▶ [SHORT PROBLEM]: Give again, word for word, the lines of the records below from the line containing "You are a GUI" through the end of the records, leaving the pictures out of your answer.
## Begin DATASET ENTRIES
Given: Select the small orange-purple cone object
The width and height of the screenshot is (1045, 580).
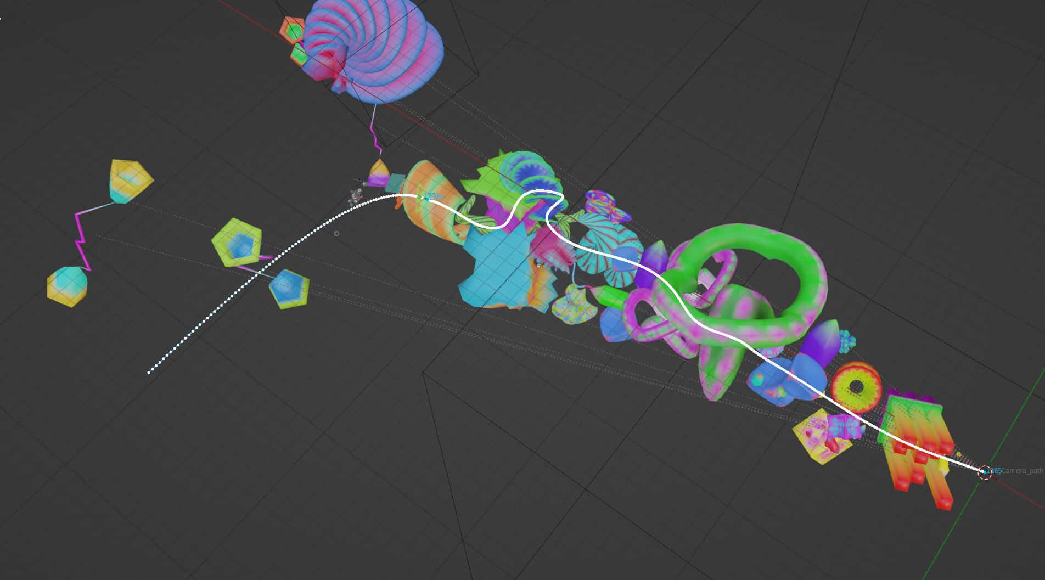Looking at the screenshot, I should tap(378, 173).
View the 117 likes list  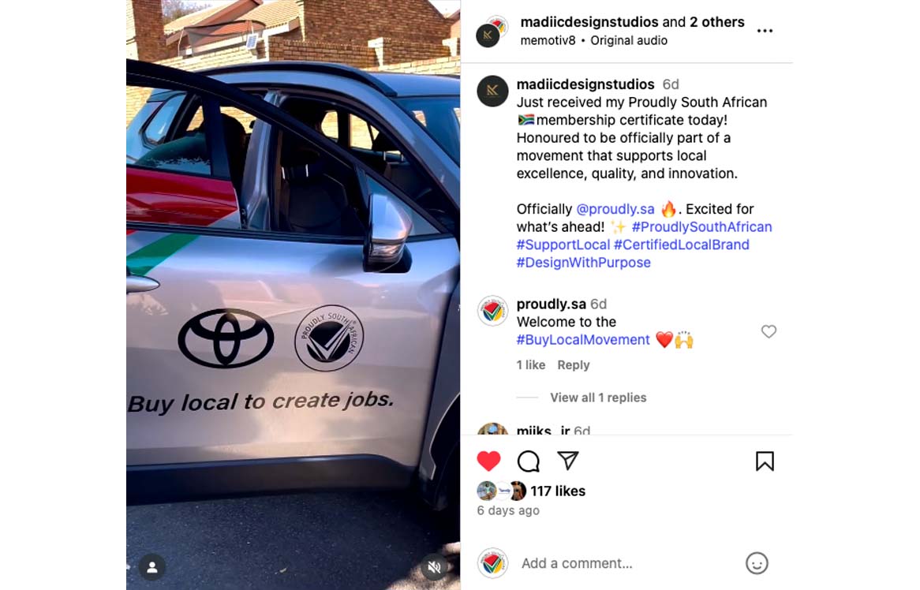(557, 491)
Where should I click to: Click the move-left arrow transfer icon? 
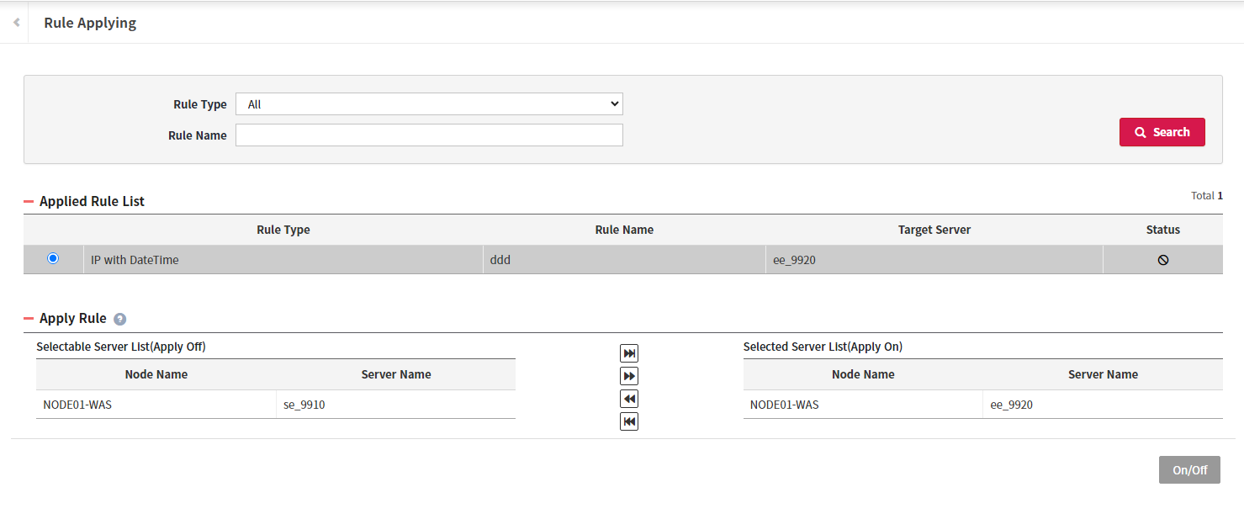click(x=628, y=398)
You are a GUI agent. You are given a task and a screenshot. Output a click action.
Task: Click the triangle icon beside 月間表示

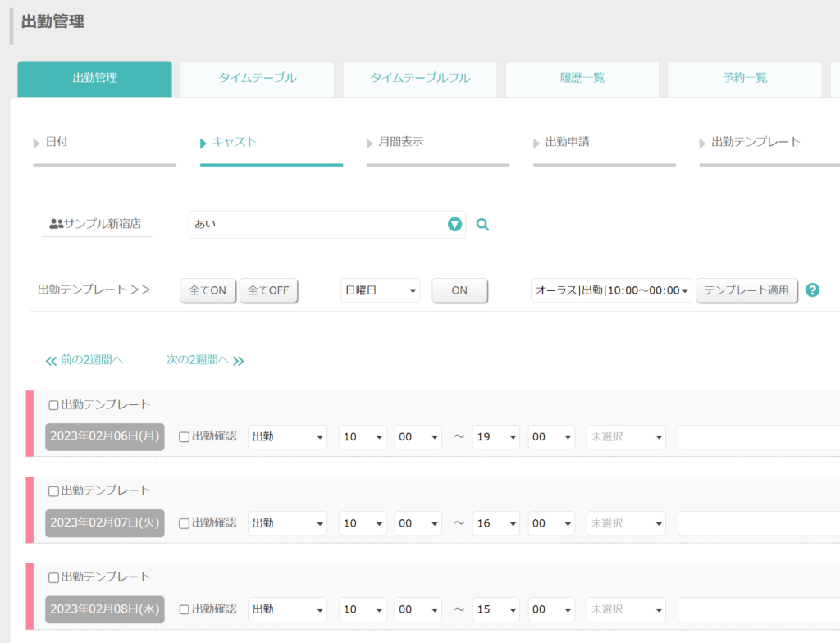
## End DATASET ENTRIES
▶ [FINISHED EXERCISE]:
You are a GUI agent. You are given a task and a screenshot. Output a click action.
Task: Click the triangle icon beside 月間表示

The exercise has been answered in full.